»»

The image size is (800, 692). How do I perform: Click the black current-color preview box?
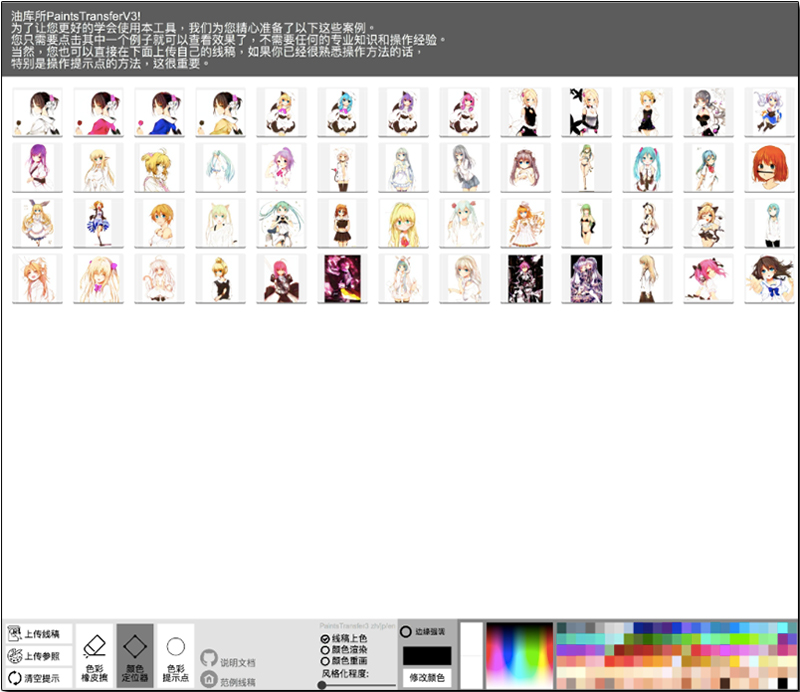[427, 655]
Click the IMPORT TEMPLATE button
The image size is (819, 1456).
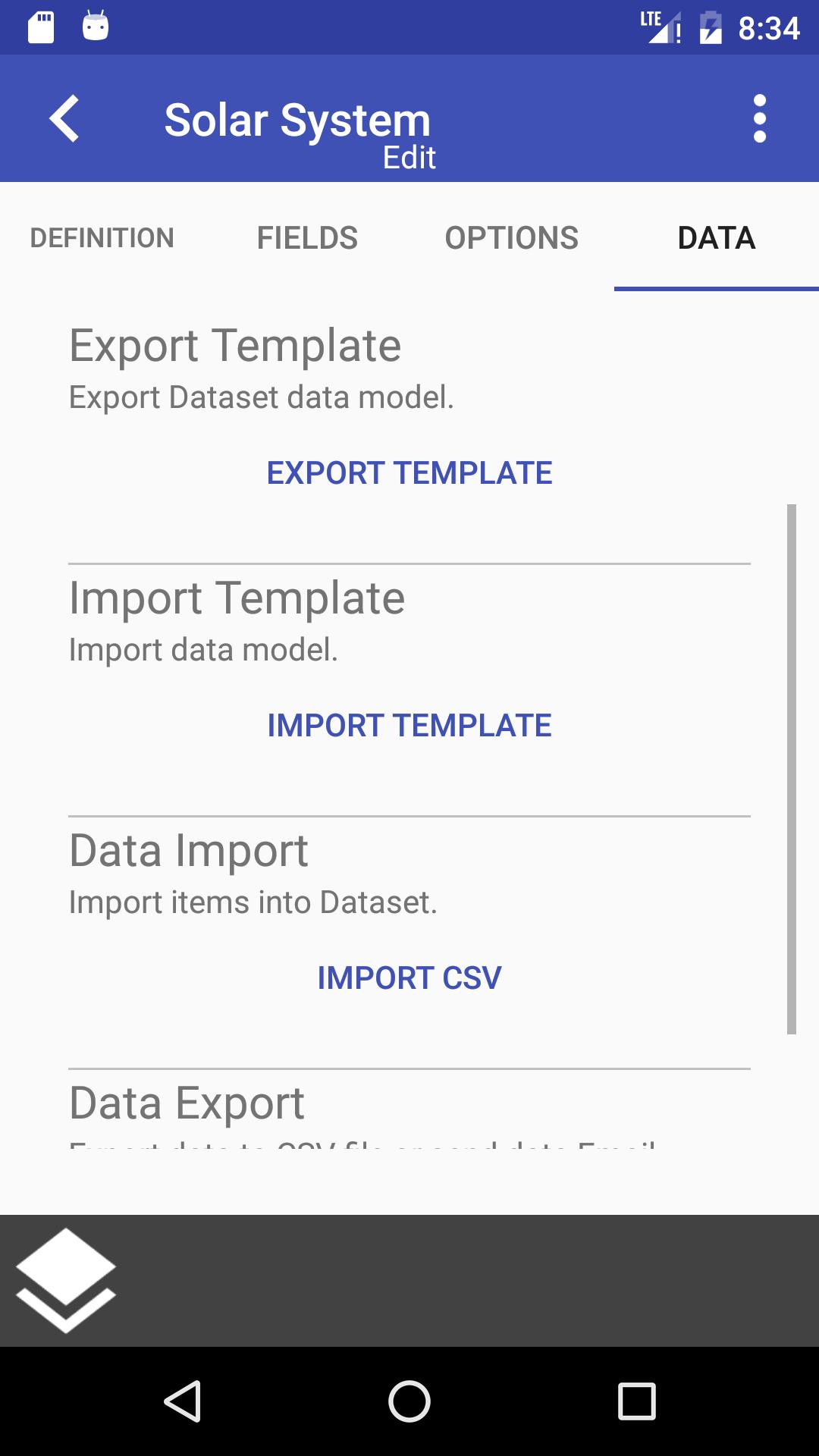coord(410,726)

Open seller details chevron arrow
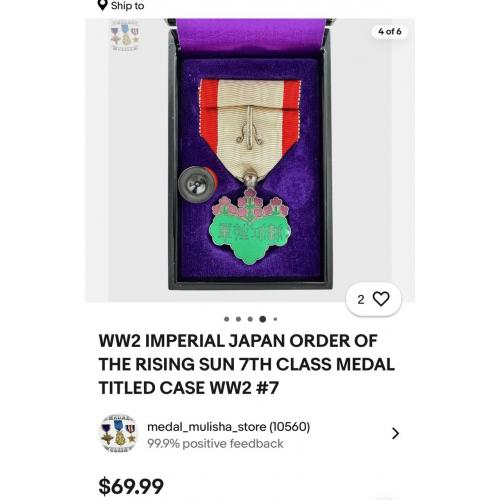click(x=395, y=433)
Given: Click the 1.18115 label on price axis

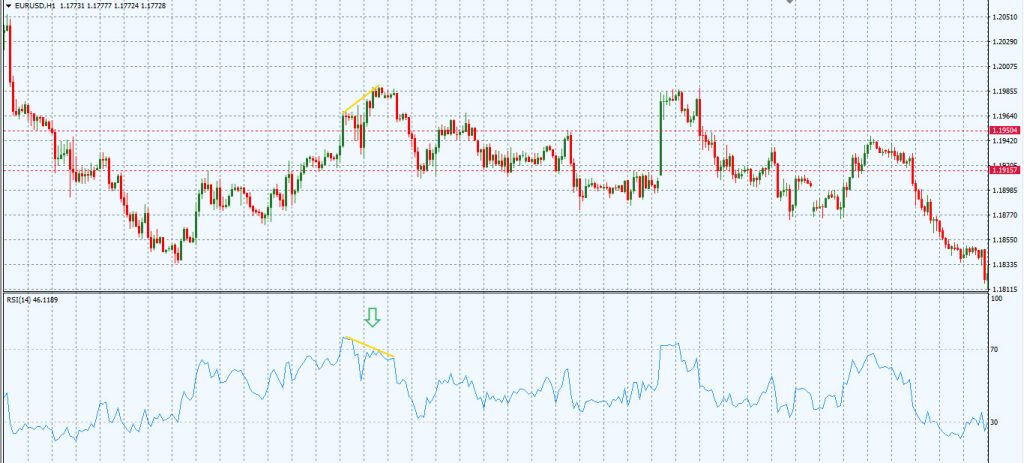Looking at the screenshot, I should coord(1004,289).
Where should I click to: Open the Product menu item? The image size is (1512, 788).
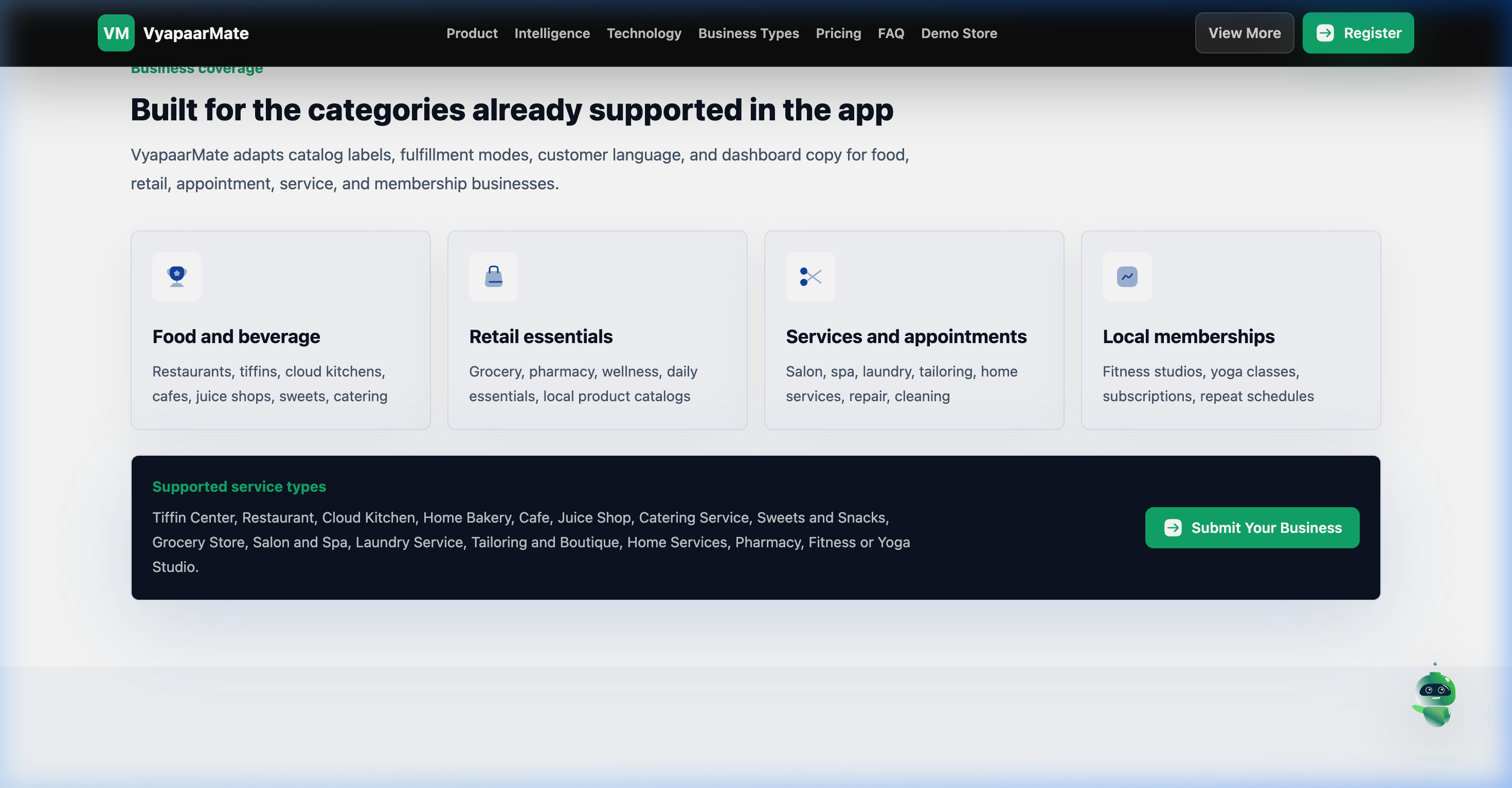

««

* [HOW TO COMPLETE THIS TASK]: Print each record exactly as it stands, skipping the pictures.

* [EXERCISE OUTPUT]:
The image size is (800, 692). How do I perform: Click the black current-color preview box?
[427, 655]
Click the IMPORT TEMPLATE button
The image size is (819, 1456).
coord(410,726)

Open seller details chevron arrow
click(x=395, y=433)
Given: Click the 1.18115 label on price axis

Looking at the screenshot, I should coord(1004,289).
Where should I click to: Open the Product menu item? The image size is (1512, 788).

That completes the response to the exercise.